The vaccine must be refrigerated between 2° and 8°C (35° and 46° F) and never frozen. All bottles must be protected from moisture and remain tightly closed. The desiccant canister should not be removed from the bottle.

The duration of immunity and persistence of circulating antibody following immunization has not yet been determined. The vaccine is very effective in reducing disease.

Individuals with known severe allergic reactions to any components of the vaccine; females considering pregnancy within 6 weeks of receiving the vaccine; individuals incapable of swallowing an entire tablet, whole, without chewing should not receive the vaccine.

Yes. Vaccinees should use precaution when around children 7 years of age and younger, immunocomprised individuals and pregnant women during the 28 days following vaccination. Because the vaccine contains live adenovirus that is shed in the stool for up to 28 days following vaccination, strict hand washing and personal hygiene is required to minimize risk of transmitting or infecting others with the virus.

Yes. The adenovirus vaccine should not be administered to pregnant females or nursing mothers.

Pregnancy testing is part of a routine serology panel for newly enlisted female recruits upon accession because pregnancy is a disqualifying condition for basic training. Do not delay vaccination pending routine recruit pregnancy testing unless pregnancy is suspected. If a female recruit has a positive HCG do not administer live vaccines including adenovirus vaccine and refer the female for follow-up per Service policy. Verbal screening for pregnancy in non-recruit populations is standard practice before administering of live vaccines.

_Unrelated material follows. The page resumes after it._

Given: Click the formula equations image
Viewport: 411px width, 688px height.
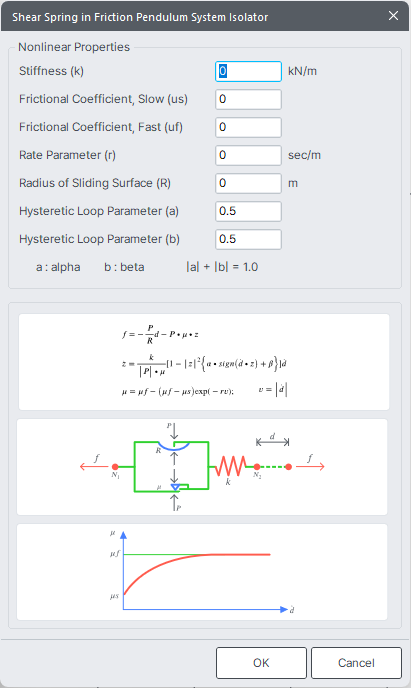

No. However, the safety and effectiveness of the Adenovirus Types 4 and 7 Vaccine, Live, Oral in immunocompromised individuals has not been evaluated. A documented negative HIV test is not required before administering live vaccines when the vaccinee is screened for immunocompromising conditions. Verbally screen individuals for HIV/AIDS, medical conditions, and/or medications that may affect the immune system before administering the adenovirus vaccine.